__Requirement__.
In the entries that follow, the line with "The height and width of the screenshot is (878, 1372)." opens the range and the line with "You are a computer-use agent. This" closes it; repeat that range exactly, both lines included.

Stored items
◆ ◆ ◆ ◆

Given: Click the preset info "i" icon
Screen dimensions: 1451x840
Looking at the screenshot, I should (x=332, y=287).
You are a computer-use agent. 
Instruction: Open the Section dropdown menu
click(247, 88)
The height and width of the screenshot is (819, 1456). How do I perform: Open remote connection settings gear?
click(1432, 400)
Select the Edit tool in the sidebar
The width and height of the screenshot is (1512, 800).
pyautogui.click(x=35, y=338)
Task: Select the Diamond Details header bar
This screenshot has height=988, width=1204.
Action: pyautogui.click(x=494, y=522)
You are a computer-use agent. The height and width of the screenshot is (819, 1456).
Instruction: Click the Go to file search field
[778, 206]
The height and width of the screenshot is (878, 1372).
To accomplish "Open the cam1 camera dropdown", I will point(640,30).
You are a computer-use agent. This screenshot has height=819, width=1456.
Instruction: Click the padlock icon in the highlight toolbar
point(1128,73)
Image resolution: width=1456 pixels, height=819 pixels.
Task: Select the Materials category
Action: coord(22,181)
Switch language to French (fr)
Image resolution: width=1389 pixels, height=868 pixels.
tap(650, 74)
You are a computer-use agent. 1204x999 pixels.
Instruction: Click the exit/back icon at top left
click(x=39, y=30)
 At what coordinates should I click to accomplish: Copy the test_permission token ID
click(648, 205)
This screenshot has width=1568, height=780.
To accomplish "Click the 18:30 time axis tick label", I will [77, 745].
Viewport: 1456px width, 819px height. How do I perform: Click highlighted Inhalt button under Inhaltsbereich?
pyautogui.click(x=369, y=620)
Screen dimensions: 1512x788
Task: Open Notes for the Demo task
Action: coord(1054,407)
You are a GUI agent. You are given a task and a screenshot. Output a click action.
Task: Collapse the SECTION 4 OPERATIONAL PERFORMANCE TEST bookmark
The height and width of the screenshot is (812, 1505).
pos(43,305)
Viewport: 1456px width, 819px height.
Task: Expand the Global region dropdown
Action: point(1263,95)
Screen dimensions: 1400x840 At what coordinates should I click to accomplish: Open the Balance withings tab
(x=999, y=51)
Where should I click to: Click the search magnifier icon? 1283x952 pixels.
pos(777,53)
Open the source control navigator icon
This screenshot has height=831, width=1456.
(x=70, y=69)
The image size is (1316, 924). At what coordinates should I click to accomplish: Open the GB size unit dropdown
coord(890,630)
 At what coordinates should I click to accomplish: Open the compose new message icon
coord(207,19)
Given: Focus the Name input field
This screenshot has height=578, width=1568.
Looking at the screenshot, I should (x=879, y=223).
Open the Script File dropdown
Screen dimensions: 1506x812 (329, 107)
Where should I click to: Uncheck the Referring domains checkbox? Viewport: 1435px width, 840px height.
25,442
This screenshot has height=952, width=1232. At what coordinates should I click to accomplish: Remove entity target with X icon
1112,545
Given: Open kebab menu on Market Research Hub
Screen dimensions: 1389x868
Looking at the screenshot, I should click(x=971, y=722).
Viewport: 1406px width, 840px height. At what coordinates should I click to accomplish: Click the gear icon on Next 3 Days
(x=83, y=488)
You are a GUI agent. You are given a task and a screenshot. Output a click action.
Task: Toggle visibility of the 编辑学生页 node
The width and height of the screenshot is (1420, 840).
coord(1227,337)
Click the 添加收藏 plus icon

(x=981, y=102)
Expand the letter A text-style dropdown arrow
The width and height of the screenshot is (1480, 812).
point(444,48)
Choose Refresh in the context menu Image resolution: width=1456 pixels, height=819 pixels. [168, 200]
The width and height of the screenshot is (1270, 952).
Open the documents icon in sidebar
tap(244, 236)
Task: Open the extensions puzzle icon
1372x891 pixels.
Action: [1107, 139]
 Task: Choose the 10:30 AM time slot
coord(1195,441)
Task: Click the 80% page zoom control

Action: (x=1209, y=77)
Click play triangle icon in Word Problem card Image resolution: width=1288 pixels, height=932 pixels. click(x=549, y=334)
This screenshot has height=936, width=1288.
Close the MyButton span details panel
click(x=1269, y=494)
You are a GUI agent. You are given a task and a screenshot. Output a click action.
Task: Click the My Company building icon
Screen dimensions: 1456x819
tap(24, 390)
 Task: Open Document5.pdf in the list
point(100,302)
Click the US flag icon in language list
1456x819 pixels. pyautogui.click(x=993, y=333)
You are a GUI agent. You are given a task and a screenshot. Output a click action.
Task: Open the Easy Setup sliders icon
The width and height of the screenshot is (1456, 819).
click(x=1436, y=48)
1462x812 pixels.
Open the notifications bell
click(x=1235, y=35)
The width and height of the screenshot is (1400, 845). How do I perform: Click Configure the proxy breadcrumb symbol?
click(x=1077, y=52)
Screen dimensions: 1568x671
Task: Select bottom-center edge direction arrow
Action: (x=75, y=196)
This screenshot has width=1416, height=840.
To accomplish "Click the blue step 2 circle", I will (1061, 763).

◆ ◆ ◆ ◆

__Exercise answer__.
The height and width of the screenshot is (878, 1372).
To accomplish "Open the cam1 camera dropdown", I will point(640,30).
You are a computer-use agent. This screenshot has height=819, width=1456.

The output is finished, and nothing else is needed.